Data from: Influence of acetylation levels on dual-modified corn starch in colon-targeted Budesonide tablet formulation

Although starch is an affordable and safe biodegradable polymer, its rapid breakdown in the upper gastrointestinal tract renders it an unsuitable excipient for colon-targeted oral tablets. The current study examined the influence of varying degrees of acetylation on dual-modified (retrograded and acetylated) corn starch as a polymer in the formulation of colon-targeted tablets, emphasizing drug release and suitability for direct compression, utilizing Budesonide as a model drug. Starch acetylation was performed using acetic anhydride as the acetylating agent and water or acetic acid as the solvent to prepare starch with low, medium, and high degrees of substitution. Analysis techniques confirmed the presence of acetyl groups, revealed changes in crystalline structure, and illustrated morphological alterations post-acetylation. Among the various degrees of substitution (DS) studied, it was evident that starch acetylated to a high degree offered the most promising attributes as an excipient for colon-targeted drug delivery.

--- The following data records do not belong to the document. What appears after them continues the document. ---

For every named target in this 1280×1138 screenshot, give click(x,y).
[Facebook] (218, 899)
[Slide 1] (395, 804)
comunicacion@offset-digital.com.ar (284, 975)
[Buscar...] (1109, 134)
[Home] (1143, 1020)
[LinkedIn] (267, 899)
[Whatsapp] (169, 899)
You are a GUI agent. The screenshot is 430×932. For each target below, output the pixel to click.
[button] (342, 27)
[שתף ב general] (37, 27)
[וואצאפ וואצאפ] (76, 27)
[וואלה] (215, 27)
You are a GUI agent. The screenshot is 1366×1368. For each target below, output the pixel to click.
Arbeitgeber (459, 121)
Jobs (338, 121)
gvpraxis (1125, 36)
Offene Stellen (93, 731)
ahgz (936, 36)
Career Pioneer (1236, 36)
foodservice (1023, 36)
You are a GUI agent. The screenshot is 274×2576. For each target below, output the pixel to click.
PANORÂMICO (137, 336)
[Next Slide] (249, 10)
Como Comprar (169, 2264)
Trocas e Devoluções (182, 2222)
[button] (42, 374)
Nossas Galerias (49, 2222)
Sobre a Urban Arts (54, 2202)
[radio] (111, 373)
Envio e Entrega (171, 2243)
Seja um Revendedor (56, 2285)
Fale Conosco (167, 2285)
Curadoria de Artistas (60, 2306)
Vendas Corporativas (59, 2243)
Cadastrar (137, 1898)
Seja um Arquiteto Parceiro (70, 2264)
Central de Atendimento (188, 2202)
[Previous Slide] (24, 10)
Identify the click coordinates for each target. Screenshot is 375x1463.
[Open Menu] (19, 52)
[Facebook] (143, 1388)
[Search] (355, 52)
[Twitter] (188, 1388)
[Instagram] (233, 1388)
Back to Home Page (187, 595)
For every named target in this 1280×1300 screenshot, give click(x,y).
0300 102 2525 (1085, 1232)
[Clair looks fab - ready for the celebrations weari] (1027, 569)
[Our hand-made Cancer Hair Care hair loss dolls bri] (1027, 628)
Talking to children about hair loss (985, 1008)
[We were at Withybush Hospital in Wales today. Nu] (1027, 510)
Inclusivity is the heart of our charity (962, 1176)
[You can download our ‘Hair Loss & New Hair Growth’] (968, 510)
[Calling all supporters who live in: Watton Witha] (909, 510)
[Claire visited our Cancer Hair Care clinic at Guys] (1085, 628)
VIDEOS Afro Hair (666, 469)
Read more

Specifically, tablet formulation with a high DS of 2.01±0.03 (F4) demonstrated optimal mechanical strength, hardness, and desirable physical properties for achieving controlled drug release in the colon. Dissolution studies indicated F4's effectiveness, releasing 15.24% of the drug in pH 1.2 within 2 hours, followed by 37.58% and 22.53% in pH 7.4 and pH 6.8 phosphate buffers, covering the ileo-colonic region. In conclusion, the study emphasized the significance of the degree of substitution (DS) in acetylation for dual-modified starch in colon-targeted tablet formulations, highlighting its potential as an ideal option for drug delivery applications by achieving controlled drug release in the targeted ileo-colonic region.